━━ Extracted information ━━

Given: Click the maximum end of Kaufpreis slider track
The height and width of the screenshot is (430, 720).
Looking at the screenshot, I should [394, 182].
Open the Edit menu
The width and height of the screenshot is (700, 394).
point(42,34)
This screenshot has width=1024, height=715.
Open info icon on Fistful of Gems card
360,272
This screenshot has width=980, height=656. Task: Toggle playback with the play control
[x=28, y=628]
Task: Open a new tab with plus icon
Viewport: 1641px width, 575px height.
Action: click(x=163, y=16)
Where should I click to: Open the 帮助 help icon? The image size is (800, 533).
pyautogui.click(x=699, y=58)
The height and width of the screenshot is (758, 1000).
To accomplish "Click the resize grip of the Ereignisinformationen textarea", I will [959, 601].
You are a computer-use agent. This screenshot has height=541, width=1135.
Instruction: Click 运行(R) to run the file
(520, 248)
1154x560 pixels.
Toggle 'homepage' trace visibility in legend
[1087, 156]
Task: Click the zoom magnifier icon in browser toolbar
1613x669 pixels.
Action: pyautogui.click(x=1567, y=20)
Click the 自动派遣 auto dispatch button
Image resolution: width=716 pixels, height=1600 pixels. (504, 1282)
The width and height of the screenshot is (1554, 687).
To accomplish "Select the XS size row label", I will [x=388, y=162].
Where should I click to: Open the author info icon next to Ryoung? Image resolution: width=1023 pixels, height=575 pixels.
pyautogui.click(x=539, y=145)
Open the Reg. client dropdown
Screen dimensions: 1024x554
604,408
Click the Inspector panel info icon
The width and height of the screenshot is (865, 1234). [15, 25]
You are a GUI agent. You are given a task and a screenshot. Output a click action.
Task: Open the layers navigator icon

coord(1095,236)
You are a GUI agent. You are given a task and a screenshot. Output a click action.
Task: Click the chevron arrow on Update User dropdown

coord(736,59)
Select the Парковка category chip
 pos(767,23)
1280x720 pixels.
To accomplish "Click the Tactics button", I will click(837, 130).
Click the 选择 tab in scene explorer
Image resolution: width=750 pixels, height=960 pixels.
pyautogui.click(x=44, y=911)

━━━

Problem description
The required output is all of the material, word for word.

Result of the exercise
Given: Click the maximum end of Kaufpreis slider track
The height and width of the screenshot is (430, 720).
Looking at the screenshot, I should [394, 182].
Open the Edit menu
The width and height of the screenshot is (700, 394).
point(42,34)
This screenshot has width=1024, height=715.
Open info icon on Fistful of Gems card
360,272
This screenshot has width=980, height=656. Task: Toggle playback with the play control
[x=28, y=628]
Task: Open a new tab with plus icon
Viewport: 1641px width, 575px height.
Action: click(x=163, y=16)
Where should I click to: Open the 帮助 help icon? The image size is (800, 533).
pyautogui.click(x=699, y=58)
The height and width of the screenshot is (758, 1000).
To accomplish "Click the resize grip of the Ereignisinformationen textarea", I will [959, 601].
You are a computer-use agent. This screenshot has height=541, width=1135.
Instruction: Click 运行(R) to run the file
(520, 248)
1154x560 pixels.
Toggle 'homepage' trace visibility in legend
[1087, 156]
Task: Click the zoom magnifier icon in browser toolbar
1613x669 pixels.
Action: pyautogui.click(x=1567, y=20)
Click the 自动派遣 auto dispatch button
Image resolution: width=716 pixels, height=1600 pixels. (504, 1282)
The width and height of the screenshot is (1554, 687).
To accomplish "Select the XS size row label", I will [x=388, y=162].
Where should I click to: Open the author info icon next to Ryoung? Image resolution: width=1023 pixels, height=575 pixels.
pyautogui.click(x=539, y=145)
Open the Reg. client dropdown
Screen dimensions: 1024x554
604,408
Click the Inspector panel info icon
The width and height of the screenshot is (865, 1234). [15, 25]
You are a GUI agent. You are given a task and a screenshot. Output a click action.
Task: Open the layers navigator icon

coord(1095,236)
You are a GUI agent. You are given a task and a screenshot. Output a click action.
Task: Click the chevron arrow on Update User dropdown

coord(736,59)
Select the Парковка category chip
 pos(767,23)
1280x720 pixels.
To accomplish "Click the Tactics button", I will click(837, 130).
Click the 选择 tab in scene explorer
Image resolution: width=750 pixels, height=960 pixels.
pyautogui.click(x=44, y=911)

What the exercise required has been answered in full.